From the previous post "Clock Face And Life, Two Pies And Habits" dated 30 Jul 2015,
\(\int ^{\infty}_{-\infty}{ f(z)d(e^{- i\theta }) }=-\int^{\infty}_{-\infty}{it.g(\omega t)e^{-i\omega t}}d\,\omega=-it.G(t)\)
if instead,
\(\int ^{\infty}_{-\infty}{ f(z)d(e^{- i\theta }) }=-\int^{\infty}_{-\infty}{i\omega.g(\omega t)e^{-i\omega t}}d\,t=-i\omega.G(\omega)\)
which is exactly Fourier. However,
since, \(\theta=\omega t\), \(\omega=2\pi.\cfrac{1}{T}\)
\(t=\cfrac{T}{2\pi}\theta\)
and
\(\int ^{\infty}_{-\infty}{ f(z)d(e^{- i\theta }) }=-i\cfrac{T}{2\pi}\theta.G(\cfrac{T}{2\pi}\theta)\)
If I go fishing,
\(\int ^{\infty}_{-\infty}{\cfrac{h(z)}{(z-z_o)}d(e^{ -i\theta }+z_o) }=-i\cfrac{T}{2\pi}\theta.G(\cfrac{T}{2\pi}\theta)\) --- (*)

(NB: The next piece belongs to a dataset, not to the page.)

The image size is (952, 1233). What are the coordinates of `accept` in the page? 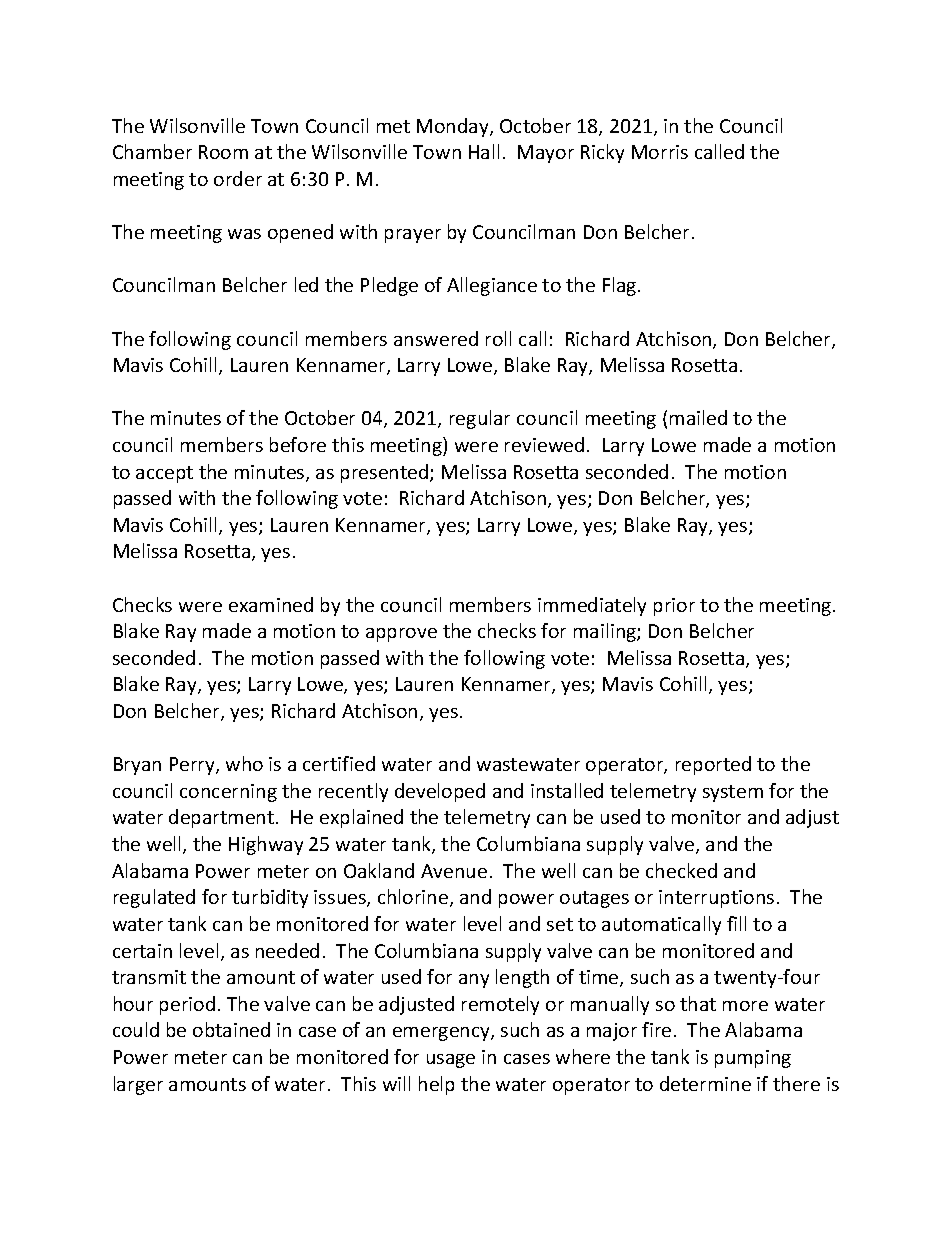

where \(f(z)=\cfrac{h(z)}{(z-z_o)}\), \(z_o\) a complex constant.
from the post "What Holomorphic?" dated 30 Jul 2015. When we consider \(-\infty\) to \(\infty\) as the biggest close loop possible. From Cauchy's integral formula,
\(h(z_o)=\cfrac{1}{2\pi i}\oint_c{\cfrac{h(z)}{(z-z_o)}}dz\)
Unfortunately on the complex plane, \(z_o\) cannot just disappear; is (*) still valid? If so,
\(\oint_c{\cfrac{h(z)}{(z-z_o)}}dz=\int ^{\infty}_{-\infty}{\cfrac{h(z)}{(z-z_o)}d(e^{ -i\theta }+z_o) }\)
\(2\pi ih(z_o)=i\cfrac{T}{2\pi}\theta_{z_o}. g\left(\cfrac{T }{2\pi}\theta_{z_o} \right)\)
\(h(z_o)=\cfrac{T}{(2\pi)^2}\theta_{z_o}. g\left(\cfrac{T }{2\pi}\theta_{z_o} \right)\)
where \(z_o=R_{\theta_{zo}}e^{i\theta_{zo}}\)
\(h(z_o)\) depends on \(\theta_{z_o}\) only. Which is very odd, I loop around a pole with \(e^{-i\theta}\) but it does not matter how long my reach is.
This must be wrong. Previously, the dependence on \(R_\theta\) disappeared because I am always on a unit circle. If we change \(e^{-i\theta}\to R_{zo}e^{-i\theta}\) such that we loop around \(z_o\),
\(\int ^{\infty}_{-\infty}{\cfrac{h(z)}{(z-z_o)}d(R_{zo}e^{- i\theta }) }=R_{zo}.i\cfrac{T}{2\pi}\theta. g\left(\cfrac{T }{2\pi}\theta \right)\)
then,
\(h(z_o)=R_{zo}.\cfrac{T}{(2\pi)^2}\theta_{z_o}. g\left(\cfrac{T }{2\pi}\theta_{z_o} \right)\)
provided \(z_o\) is the only pole within the circle \(R_{zo}e^{-i\theta}\). Still,
\(\oint_c{\cfrac{h(z)}{(z-z_o)}}dz\ne \int ^{\infty}_{-\infty}{\cfrac{h(z)}{(z-z_o)}d(R_{zo}e^{- i\theta }) }\)
And this is all wrong. Unless \(\oint_c{...}dz\) allows us to go around in circle specifically.
\(\oint_c{\cfrac{h(z)}{(z-z_o)}}dz=\oint_{cR}{\cfrac{h(z)}{(z-z_o)}}d(R_{zo}e^{- i\theta })=R_{zo} \int ^{\infty}_{-\infty}{\cfrac{h(z)}{(z-z_o)}d(e^{ -i\theta }) }\)
which is unfortunately valid for any \(R\gt R_{zo}\). Which leads us to strict \(R_{zo}\lt R\lt R_{zo}-\Delta R\).
...
All these suggest that with,
\(\int ^{\infty}_{-\infty}{ f(z)d(e^{- i\theta }) }=F(\omega)\)
where \(\theta=\omega t\),
we have just extracted the argument part of the function \(f(z)\).
\(\cfrac{d F(w)}{d(e^{-i\theta})}=f(z)\)
put back the argument part of the function.